Travail demandé:
1. Relevez dans l'extrait de page tout le passage qui va de « Entre janvier et » jusqu'à « Paris de Dechert. » inclus.
2. Pour chacune des affirmations suivantes, indiquez par oui ou par non si elle concorde avec l'extrait de page, puis citez à l'identique les mots qui permettent de trancher.
(a) Alan a levé 50 millions d'euros le 19 avril.
(b) Anne-Charlotte Rivière travaille en ce moment sur cinq levées de fonds en santé numérique.
(c) Au premier trimestre 2020, les fonds levés par les « healthtech » ont baissé par rapport au premier trimestre 2019.
3. Dressez la liste complète des personnes citées nommément dans l'extrait de page.

---------- Extrait de page


    « On a signé à distance. C’était même plus simple » , déclare Jean-Charles Samuelian, PDG d’Alan, qui a collecté, le 19 avril, 50 millions d’euros auprès du singapourien Temasek, notamment : « Depuis, nous sommes contactés régulièrement par des investisseurs qui nous proposent de nous soutenir. »

    Point commun de ces deux pépites du numérique ? Elles sont montées au front dans la lutte contre le Covid-19. « La pandémie a confirmé la valeur de notre technologie, qui facilite la recherche collaborative, en analysant les données des hôpitaux sans se les approprier » , explique M. Clozel. Quant à Alan, une plate-forme d’accès aux soins centrée sur une assurance santé en ligne, elle a ajouté, « en quelques jours, des fonctionnalités – dont un vérificateur de symptômes – qui ont été très utilisés par [leurs] membres » , précise M. Samuelian.

    « Le Covid-19 donne un vrai coup d’accélérateur »

    « Certains secteurs peinent à collecter des capitaux depuis le début de la pandémie, mais ce n’est pas le cas en santé numérique , confirme Anne-Charlotte Rivière, associée du cabinet d’avocats Dechert. En ce moment, je travaille sur trois levées de fonds dans ce domaine, de 50 millions d’euros chacune. C’est une taille qui, il y a quatre ans encore, aurait été considérée comme exceptionnelle. »

    Entre janvier et mars 2020, les « healthtech » – ces jeunes pousses qui vont de la télémédecine aux applications pour diabétiques en passant par les logiciels de gestion du personnel pour les hôpitaux – ont levé, dans le monde, un total de 8,2 milliards de dollars, en hausse de 76 % par rapport au premier trimestre 2019, selon le fournisseur de données Preqin. « Le montant le plus élevé jamais atteint sur un trimestre. » « Les fonds spécialisés sur la tech se méfiaient du secteur de la santé, car il s’agit d’une activité très réglementée, loin de leurs réseaux habituels, avec la nécessité de conserver longtemps leur investissement. Mais ils veulent tous y investir désormais » , analyse Alain Decombe, qui dirige le bureau de Paris de Dechert.

--------------------
---------- Données fournies

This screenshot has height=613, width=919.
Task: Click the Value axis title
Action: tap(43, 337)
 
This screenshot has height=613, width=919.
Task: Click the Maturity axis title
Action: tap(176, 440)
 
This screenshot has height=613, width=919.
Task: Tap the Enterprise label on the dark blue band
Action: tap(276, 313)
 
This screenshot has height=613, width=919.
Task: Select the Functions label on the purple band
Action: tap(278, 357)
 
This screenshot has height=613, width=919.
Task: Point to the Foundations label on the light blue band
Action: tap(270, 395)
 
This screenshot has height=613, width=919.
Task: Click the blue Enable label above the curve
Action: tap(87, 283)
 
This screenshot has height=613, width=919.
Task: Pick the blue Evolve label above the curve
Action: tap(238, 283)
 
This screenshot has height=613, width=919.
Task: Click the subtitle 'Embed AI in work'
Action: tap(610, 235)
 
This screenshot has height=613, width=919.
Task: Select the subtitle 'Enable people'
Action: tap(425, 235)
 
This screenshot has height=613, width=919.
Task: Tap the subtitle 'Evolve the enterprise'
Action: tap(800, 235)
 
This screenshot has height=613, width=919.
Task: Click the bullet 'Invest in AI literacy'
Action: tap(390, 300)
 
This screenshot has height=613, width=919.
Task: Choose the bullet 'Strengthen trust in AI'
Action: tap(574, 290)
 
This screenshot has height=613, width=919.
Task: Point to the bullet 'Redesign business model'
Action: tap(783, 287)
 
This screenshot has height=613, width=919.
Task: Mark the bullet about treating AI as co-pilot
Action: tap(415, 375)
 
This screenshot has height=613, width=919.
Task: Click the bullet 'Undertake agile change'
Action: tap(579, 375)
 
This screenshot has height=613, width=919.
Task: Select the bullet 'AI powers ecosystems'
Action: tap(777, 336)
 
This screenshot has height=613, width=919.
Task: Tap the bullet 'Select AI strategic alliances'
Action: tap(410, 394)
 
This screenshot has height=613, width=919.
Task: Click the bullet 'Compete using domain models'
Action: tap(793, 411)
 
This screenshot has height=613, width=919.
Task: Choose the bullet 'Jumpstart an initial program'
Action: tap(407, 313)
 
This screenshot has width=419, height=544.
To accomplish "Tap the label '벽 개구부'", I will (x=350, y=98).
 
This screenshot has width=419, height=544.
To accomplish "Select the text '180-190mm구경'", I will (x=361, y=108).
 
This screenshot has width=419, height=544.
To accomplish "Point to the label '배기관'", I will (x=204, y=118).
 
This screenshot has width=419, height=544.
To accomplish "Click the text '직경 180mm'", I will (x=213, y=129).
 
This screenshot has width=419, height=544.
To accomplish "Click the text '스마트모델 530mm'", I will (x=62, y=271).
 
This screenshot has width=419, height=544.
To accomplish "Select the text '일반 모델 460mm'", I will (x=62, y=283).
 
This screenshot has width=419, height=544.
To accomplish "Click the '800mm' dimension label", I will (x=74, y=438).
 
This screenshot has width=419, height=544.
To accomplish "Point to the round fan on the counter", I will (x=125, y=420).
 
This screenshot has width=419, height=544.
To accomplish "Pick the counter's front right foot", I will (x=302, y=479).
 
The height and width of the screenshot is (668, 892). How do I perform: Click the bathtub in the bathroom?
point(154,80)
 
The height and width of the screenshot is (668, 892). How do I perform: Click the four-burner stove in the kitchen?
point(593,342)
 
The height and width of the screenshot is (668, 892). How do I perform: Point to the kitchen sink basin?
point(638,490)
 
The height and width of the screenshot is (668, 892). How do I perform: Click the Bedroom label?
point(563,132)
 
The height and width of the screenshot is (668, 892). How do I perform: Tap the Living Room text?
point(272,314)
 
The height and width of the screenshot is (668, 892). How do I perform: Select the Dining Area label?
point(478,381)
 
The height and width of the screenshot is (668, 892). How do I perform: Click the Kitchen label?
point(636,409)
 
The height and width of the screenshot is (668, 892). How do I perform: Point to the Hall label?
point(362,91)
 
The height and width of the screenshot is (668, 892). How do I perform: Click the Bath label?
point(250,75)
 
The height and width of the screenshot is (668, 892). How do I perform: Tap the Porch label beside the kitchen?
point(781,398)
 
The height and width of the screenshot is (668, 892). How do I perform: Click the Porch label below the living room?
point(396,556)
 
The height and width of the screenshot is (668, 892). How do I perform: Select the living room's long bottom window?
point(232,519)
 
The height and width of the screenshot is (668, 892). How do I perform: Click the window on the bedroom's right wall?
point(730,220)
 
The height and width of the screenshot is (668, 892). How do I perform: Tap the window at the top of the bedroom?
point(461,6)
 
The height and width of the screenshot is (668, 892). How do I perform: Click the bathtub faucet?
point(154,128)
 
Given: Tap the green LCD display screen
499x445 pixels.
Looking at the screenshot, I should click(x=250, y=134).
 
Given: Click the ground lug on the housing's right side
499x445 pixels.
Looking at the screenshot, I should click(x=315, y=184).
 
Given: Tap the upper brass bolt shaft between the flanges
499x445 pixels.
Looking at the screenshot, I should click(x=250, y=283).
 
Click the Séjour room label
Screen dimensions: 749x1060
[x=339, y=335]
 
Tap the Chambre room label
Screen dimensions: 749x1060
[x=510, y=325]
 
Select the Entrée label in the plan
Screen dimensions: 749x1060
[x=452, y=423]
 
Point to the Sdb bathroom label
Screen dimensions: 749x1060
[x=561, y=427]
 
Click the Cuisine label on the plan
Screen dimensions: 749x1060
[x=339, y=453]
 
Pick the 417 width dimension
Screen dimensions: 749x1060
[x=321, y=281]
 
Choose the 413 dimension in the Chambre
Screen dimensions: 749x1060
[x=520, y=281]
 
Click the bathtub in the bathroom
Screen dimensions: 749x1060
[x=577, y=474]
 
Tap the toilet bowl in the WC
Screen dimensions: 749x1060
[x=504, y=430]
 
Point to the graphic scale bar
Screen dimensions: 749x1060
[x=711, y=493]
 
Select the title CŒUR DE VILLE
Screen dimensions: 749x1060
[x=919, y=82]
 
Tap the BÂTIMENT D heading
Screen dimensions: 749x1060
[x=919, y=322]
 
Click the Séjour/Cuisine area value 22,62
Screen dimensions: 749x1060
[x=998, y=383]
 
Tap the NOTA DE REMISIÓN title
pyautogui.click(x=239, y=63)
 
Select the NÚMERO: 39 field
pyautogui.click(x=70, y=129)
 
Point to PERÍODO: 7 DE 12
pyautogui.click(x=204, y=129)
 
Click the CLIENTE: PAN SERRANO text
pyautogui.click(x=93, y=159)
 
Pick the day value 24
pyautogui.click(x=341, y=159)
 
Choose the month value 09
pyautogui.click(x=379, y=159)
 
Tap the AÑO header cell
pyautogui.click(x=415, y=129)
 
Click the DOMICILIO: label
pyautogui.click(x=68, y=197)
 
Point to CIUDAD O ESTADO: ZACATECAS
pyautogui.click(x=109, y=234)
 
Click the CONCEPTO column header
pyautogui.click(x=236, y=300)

--------------------

Corrigé de l'exercice:
1.
Entre janvier et mars 2020, les « healthtech » – ces jeunes pousses qui vont de la télémédecine aux applications pour diabétiques en passant par les logiciels de gestion du personnel pour les hôpitaux – ont levé, dans le monde, un total de 8,2 milliards de dollars, en hausse de 76 % par rapport au premier trimestre 2019, selon le fournisseur de données Preqin. « Le montant le plus élevé jamais atteint sur un trimestre. » « Les fonds spécialisés sur la tech se méfiaient du secteur de la santé, car il s’agit d’une activité très réglementée, loin de leurs réseaux habituels, avec la nécessité de conserver longtemps leur investissement. Mais ils veulent tous y investir désormais » , analyse Alain Decombe, qui dirige le bureau de Paris de Dechert.

2.
(a) Oui : « qui a collecté, le 19 avril, 50 millions d’euros auprès du singapourien Temasek »
(b) Non : « En ce moment, je travaille sur trois levées de fonds dans ce domaine »
(c) Non : « en hausse de 76 % par rapport au premier trimestre 2019 »

3.
- Jean-Charles Samuelian
- M. Clozel
- Anne-Charlotte Rivière
- Alain Decombe